It should be strict to ensure that the API layer never does actions it should not be doing. With Dgraph GraphQL, this is a little harder to see at first. But as I explained in my edit after thoughts above, the GraphQL implementation inside of Dgraph is just that, an API. It takes the GraphQL and rewrites it using rules into DQL. In an API layer, actions such as adjusting timestamps are not permitted. If it was, then any user would be able to adjust a timetamp willy-nilly. Think of it how it may be with other database and APIs. If a timestamp is automated by the databse, then the API uses that automation of the timestamps and does not allow writing to that through the API. And looking at the implementation I wrote above, if the _updatedAt field gets set in a rewriting process into the DQL mutation, then allowing a user to also set this _updatedAt predicate could result in writing two values and then the rewriting process becomes more complex with needing then to decide when not to add in the automated predicate if it is supplied by the user. But I think the issue goes deeper than this…

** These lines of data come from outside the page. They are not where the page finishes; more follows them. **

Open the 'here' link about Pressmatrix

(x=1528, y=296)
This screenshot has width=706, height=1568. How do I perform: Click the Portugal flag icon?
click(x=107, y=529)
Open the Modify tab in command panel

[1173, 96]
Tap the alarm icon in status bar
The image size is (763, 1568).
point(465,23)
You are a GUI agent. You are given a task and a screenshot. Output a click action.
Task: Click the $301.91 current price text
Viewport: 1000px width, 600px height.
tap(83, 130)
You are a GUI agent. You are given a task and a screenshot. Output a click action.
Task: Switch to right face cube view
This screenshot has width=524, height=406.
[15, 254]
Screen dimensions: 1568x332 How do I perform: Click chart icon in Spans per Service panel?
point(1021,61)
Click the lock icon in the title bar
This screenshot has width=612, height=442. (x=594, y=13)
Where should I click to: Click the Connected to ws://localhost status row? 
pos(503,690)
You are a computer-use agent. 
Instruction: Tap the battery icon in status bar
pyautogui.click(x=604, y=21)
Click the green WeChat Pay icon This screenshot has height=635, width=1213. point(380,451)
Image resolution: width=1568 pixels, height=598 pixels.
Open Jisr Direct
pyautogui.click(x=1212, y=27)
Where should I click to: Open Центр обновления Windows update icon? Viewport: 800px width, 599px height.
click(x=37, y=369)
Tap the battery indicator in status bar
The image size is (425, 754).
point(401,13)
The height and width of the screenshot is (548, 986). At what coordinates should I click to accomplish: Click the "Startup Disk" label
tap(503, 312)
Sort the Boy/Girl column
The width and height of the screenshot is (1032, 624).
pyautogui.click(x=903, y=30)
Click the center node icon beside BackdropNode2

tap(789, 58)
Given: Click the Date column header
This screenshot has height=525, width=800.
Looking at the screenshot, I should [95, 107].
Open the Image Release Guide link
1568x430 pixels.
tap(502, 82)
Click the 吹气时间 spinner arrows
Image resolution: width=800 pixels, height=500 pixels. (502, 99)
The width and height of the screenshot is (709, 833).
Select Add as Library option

I believe a client->server synchronization should be different than a server->client synchronization. Hear me out. Right now there are no good implementation that I have found for offline GraphQL. The only things really out there is client side cache of GraphQL (ie: Apollo Client). To update the client cache with a source of truth, the client should first update the source of truth (server) and then with the response update the cache. Therefore a client->server sync is not really pushing the source of truth, but is setting pieces of truths and returns the source of truth for those pieces (that would contain the timestamps). For any server<->server syncs that needs to set these timestamps, that should be done using DQL live imports and rdf streams IMO.

It would be interesting to see any implementation of client->server syncs where the client is collecting mutations and then running those in batches at a later point to perform sync. This would add more complications because the client would then be responsible for ensuring that there were no conflicts of unique ids and also require some sort of blank node implementation in GraphQL. I don’t think the GraphQL spec is ready yet for client->server sync.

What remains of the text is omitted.